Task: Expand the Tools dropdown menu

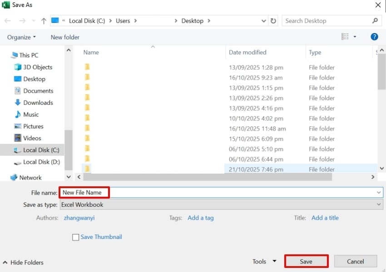Action: tap(264, 262)
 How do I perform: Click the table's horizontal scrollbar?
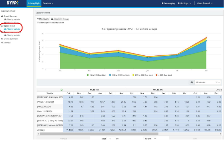[99, 134]
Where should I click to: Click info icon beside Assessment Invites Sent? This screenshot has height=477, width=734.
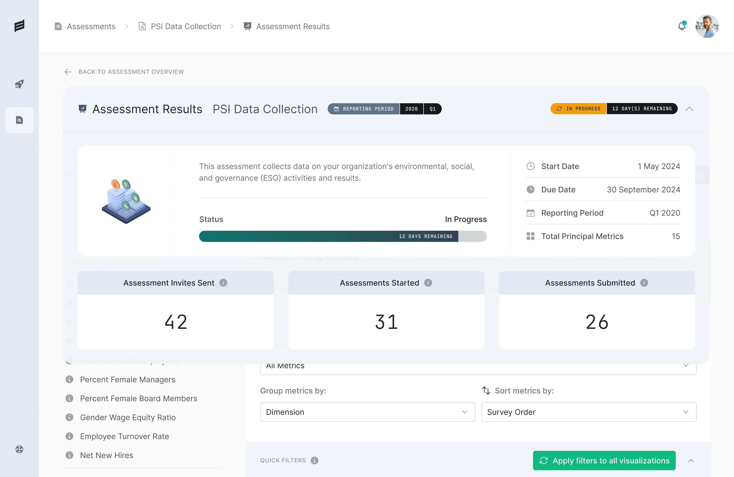[x=223, y=283]
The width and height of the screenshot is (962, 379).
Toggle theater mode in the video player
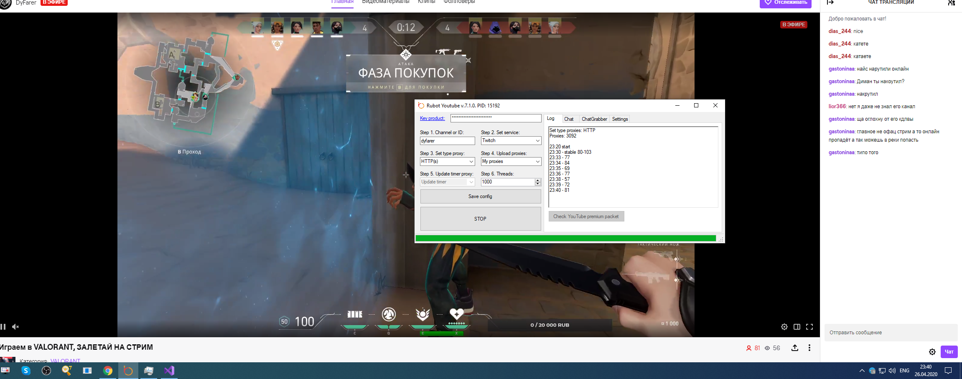[797, 327]
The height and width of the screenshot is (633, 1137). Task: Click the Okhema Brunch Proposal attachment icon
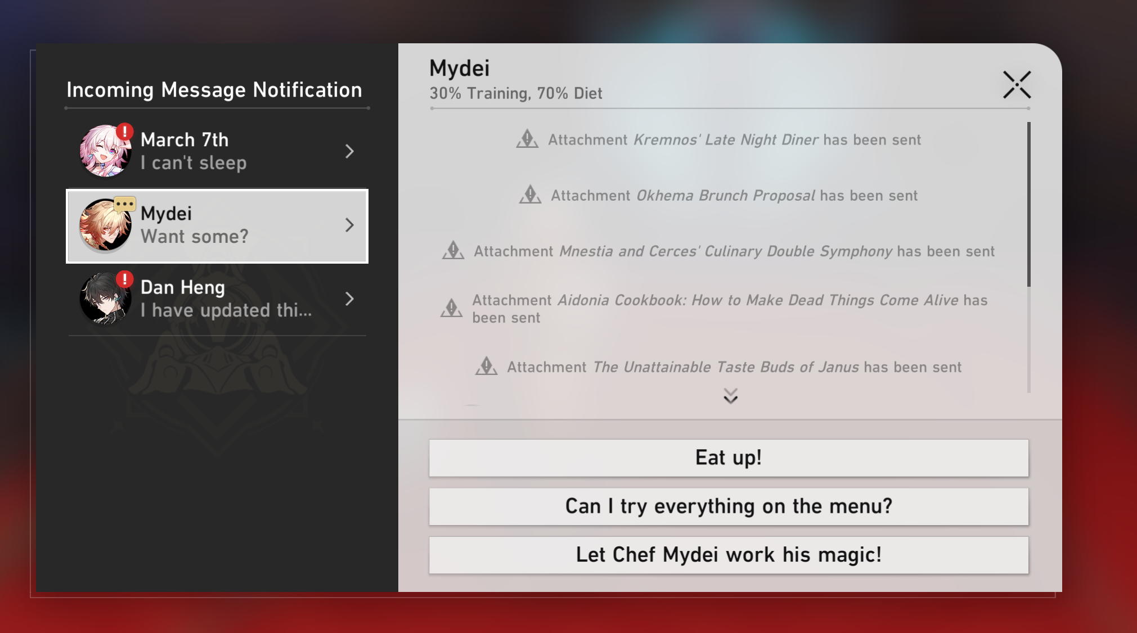[x=530, y=195]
•••••
- What you should do
Copy out everything from the line containing "The width and" down to the end of the rows, matching each line word for word, and omit the pictures from your copy.

- Answer to the exercise
The width and height of the screenshot is (962, 379).
Toggle theater mode in the video player
[797, 327]
The height and width of the screenshot is (633, 1137). Task: Click the Okhema Brunch Proposal attachment icon
[x=530, y=195]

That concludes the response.